The left ventricular response to volume loading and graded supine bicycle exercise (3 minutes at 15, 45 and 90 watts) was assessed in nine long-term (more than 1 year) cardiac transplant recipients. Computer-aided fluoroscopy of radiopaque myocardial markers implanted in the left ventricle at the time of surgery was used to measure left ventricular dynamics. Pulmonary arterial and left ventricular pressures were monitored. Plasma norepinephrine was measured by radio-enzymatic assay at each level of exercise. Early in exercise mean end-diastolic volume (six patients) increased from a resting value of 125 to 138 ml (p < 0.02) at the 45 watt level, then decreased to 121 ml at the 90 watt level. End-systolic volume decreased from 68 to 63 ml and then to 49 ml (p < 0.01) at corresponding exercise levels. Stroke volume increased from 57 to 76 ml (p < 0.01) then declined slightly to 71 ml (p < 0.02 for increase relative to resting value). Heart rate increased gradually from 102 to 116 beats/min (p < 0.05) and then rapidly to 140 beats/min (p < 0.01). Thus cardiac output increased significantly at all levels of exercise from 5.7 liters/min at rest, to 6.5 at 15 watts (p < 0.02), to 8.7 at 45 watts (p < 0.01) and to 10.0 liters/min at 90 watts (p < 0.01). Plasma norepinephrine increased slowly from 233 pcg/ml at rest to 460 at 45 watts, then rapidly to 1,970 pcg/ml at 90 watts. Increases in velocity of circumferential fiber shortening (Vcf) and heart rate were correlated with increasing norepinephrine concentrations (r = 0.92 for Vcf; r = 0.79 for heart rate).
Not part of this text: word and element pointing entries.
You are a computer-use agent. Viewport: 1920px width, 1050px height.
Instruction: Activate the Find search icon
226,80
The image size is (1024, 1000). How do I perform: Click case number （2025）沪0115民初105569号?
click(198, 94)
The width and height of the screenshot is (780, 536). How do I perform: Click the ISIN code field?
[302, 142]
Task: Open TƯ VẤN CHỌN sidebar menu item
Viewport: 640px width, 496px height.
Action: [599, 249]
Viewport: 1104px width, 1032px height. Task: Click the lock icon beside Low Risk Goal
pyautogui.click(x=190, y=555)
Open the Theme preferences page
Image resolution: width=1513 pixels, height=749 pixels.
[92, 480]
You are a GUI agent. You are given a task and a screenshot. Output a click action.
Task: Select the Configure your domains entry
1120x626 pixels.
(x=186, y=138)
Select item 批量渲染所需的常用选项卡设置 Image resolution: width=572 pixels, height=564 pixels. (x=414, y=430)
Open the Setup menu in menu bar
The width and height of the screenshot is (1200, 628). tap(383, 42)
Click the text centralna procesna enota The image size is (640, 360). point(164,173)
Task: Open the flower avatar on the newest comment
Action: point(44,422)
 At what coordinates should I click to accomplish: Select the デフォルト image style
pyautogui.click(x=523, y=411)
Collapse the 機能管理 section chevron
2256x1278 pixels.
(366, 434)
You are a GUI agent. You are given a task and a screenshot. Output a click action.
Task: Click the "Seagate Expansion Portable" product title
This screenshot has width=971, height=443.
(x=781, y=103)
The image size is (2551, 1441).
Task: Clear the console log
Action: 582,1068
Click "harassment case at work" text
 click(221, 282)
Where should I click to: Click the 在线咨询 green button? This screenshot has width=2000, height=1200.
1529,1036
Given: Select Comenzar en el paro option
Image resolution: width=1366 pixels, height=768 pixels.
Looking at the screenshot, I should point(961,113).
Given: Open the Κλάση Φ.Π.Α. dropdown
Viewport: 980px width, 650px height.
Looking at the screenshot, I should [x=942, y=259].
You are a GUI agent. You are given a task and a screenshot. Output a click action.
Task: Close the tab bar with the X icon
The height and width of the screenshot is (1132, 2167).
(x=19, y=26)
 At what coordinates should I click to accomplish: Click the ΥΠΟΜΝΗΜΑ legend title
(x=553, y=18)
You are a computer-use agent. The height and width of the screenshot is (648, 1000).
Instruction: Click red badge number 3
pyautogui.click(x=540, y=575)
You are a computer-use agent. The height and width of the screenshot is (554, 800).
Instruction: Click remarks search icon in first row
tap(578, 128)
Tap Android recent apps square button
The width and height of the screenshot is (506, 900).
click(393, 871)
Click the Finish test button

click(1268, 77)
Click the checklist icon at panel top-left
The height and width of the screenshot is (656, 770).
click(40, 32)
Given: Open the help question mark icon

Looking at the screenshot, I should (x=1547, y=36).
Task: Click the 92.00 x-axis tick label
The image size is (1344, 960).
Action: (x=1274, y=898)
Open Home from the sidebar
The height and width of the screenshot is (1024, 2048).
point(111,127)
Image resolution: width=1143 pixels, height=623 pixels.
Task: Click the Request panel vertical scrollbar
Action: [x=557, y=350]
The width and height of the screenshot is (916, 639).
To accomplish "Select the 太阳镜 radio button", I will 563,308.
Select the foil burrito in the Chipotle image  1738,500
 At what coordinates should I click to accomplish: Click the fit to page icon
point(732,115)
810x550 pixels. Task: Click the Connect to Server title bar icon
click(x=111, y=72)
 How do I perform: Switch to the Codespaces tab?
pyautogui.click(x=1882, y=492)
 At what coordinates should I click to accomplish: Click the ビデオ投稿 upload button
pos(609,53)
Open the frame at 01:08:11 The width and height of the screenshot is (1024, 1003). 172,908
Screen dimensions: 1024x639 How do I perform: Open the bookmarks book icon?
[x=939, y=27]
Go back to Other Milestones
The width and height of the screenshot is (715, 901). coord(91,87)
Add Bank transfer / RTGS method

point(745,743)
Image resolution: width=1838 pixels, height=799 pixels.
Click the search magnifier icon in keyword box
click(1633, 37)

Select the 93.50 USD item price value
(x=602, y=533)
A functioning Frank-Starling mechanism was demonstrated in seven patients with volume loading by leg elevation resulting in significant increases in end-diastolic volume, stroke volume and cardiac output in the absence of any increase in heart rate. Thus, cardiac output increases in the transplanted heart were brought about early in exercise by augmented preload and the Frank-Starling mechanism, and later in exercise by chronotropic and inotropic influences of increased circulating catecholamines.